== Texto proporcionado ==
Tal vez Dadá fue el único que advirtió que el drama no había acabado, que los males y las mentiras profundas que desencadenaron la matanza seguían vivas, esperando el momento oportuno para desatarse. Nada más lejos de la realidad. Nos hemos criado en una cultura que nos ha hecho pensar que el fascismo estaba muerto, que había desaparecido, pero solo estaba ahí, escondido tras máscaras y falsos nombres como “derecha” o “extrema derecha”, escondido en pequeñas manifestaciones de violencia contra el pueblo, pequeños actos de parte de las instituciones que poco a poco han ido haciendo que los derechos se conviertan en privilegios, escondido hasta que el Estado ha visto el momento oportuno de sacarlo afuera, sin escondites, sin tapujos. Violencia extrema. Si el capitalismo y el fascismo son el arte de esta sociedad, tendremos que hacer el Antiarte más grande de todos los tiempos. Tú y yo. Todos nosotros.
Nuestra sociedad huele también a cadáveres, sobre todo porque aún no han podido ser desenterrados, porque cientos y cientos de cadáveres se mezclan en agujeros escondidos por todas partes de nuestra tierra andaluza.

== Tareas por realizar ==
**A.** Repite con total fidelidad el fragmento del texto sobre Dadá y el fascismo que empieza en "Nuestra sociedad huele" y continúa hasta "nuestra tierra andaluza.".
**B.** Traduce al inglés esta oración del texto sobre Dadá y el fascismo: "Si el capitalismo y el fascismo son el arte de esta sociedad, tendremos que hacer el Antiarte más grande de todos los tiempos."
**C.** Escribe la continuación del texto sobre Dadá y el fascismo a partir de la última oración que aparece.

== Sección de datos ==
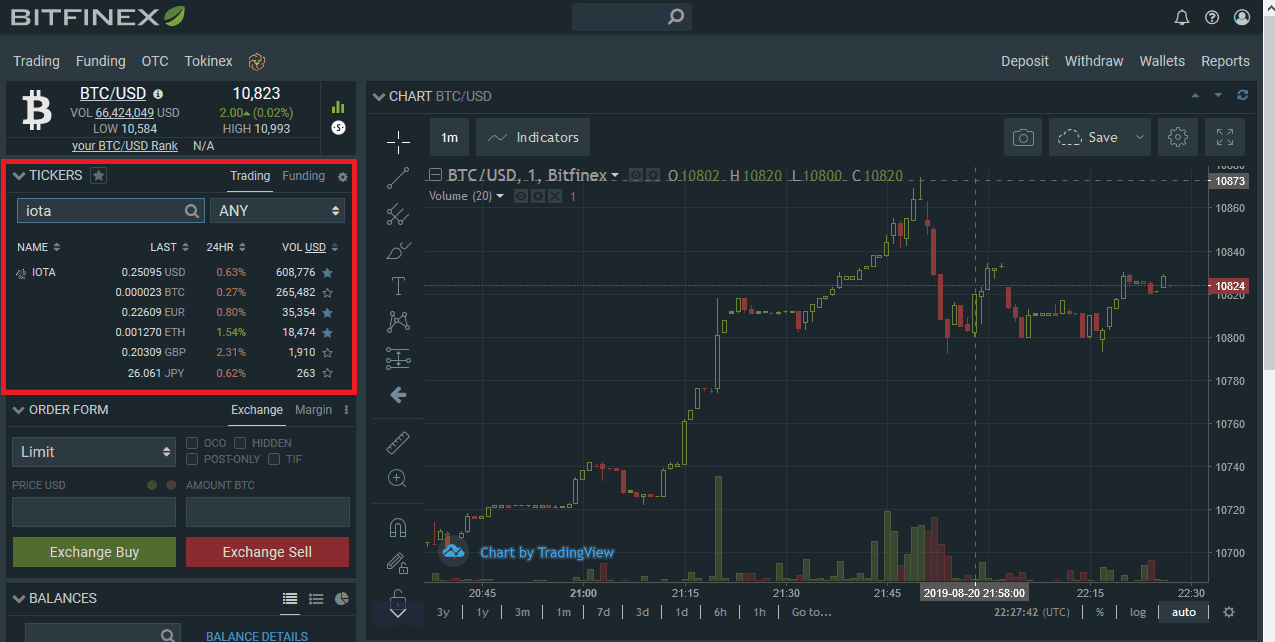This screenshot has height=642, width=1275.
Task: Select the magnet snap mode tool
Action: pos(398,527)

== Soluciones ==
**A.**
Nuestra sociedad huele también a cadáveres, sobre todo porque aún no han podido ser desenterrados, porque cientos y cientos de cadáveres se mezclan en agujeros escondidos por todas partes de nuestra tierra andaluza.

**B.** If capitalism and fascism are the art of this society, we will have to make the greatest Anti-art of all time.

**C.**
Y aunque violencia es también lo que proponía el dadaísmo, no podemos confundir esa violencia metafórica dadaísta con la violencia real, con esa violencia que mata al ser humano o lo deja agonizando, no podemos olvidar que el dadaísmo nació tras la Primera Guerra Mundial: la violencia de la guerra es la violencia que desencadena el Sistema porque no quiere que nada cambie, quiere seguir manteniendo su poder a costa de la destrucción del pueblo, mientras que esa violencia de la que habla Dadá consiste en todo lo contrario, pues nos habla de un rechazo total, precisamente, de ese sistema, la destrucción de este. Dadá jamás hablo de matar a nadie, ni de hacerle daño a nadie. Así no podemos decir que la guerra y Dada son dos extremos peligrosos, de igual forma que no podemos hacer la estúpida comparación de que fascistas y antifascistas son los mismo. Un poco de coherencia, muchachos. Uno en un extremo y el otro en otro, pero uno defiende la destrucción de parte del ser humano, defiende el daño, mientras que el otro lucha para que nada de eso pase.
Esa “violencia” dadaísta es más necesaria que nunca, la necesidad de acabar con esta falsa democracia en manos de la derecha, esa democracia que ha estado al servicio del PSOE, y ahora parece estar sujeta por PP, C´s y esos tíos que en caballo hablaban de hacer una reconquista. Reconquista, ¿hay algo más violento?
Dadá es más necesario que nunca. Más necesario que nunca. Ya Tzara lo dijo: la violencia Dadá era un grito, aquel que todo hombre debió dar. Todo hombre debía haber gritado, pero solo Dadá gritó, cuando todo el mundo quiso gritar, ya era demasiado tarde. Ya era demasiado tarde…
Y vosotros, ¿habéis gritado ya? ¿No? ¿A qué estáis esperando?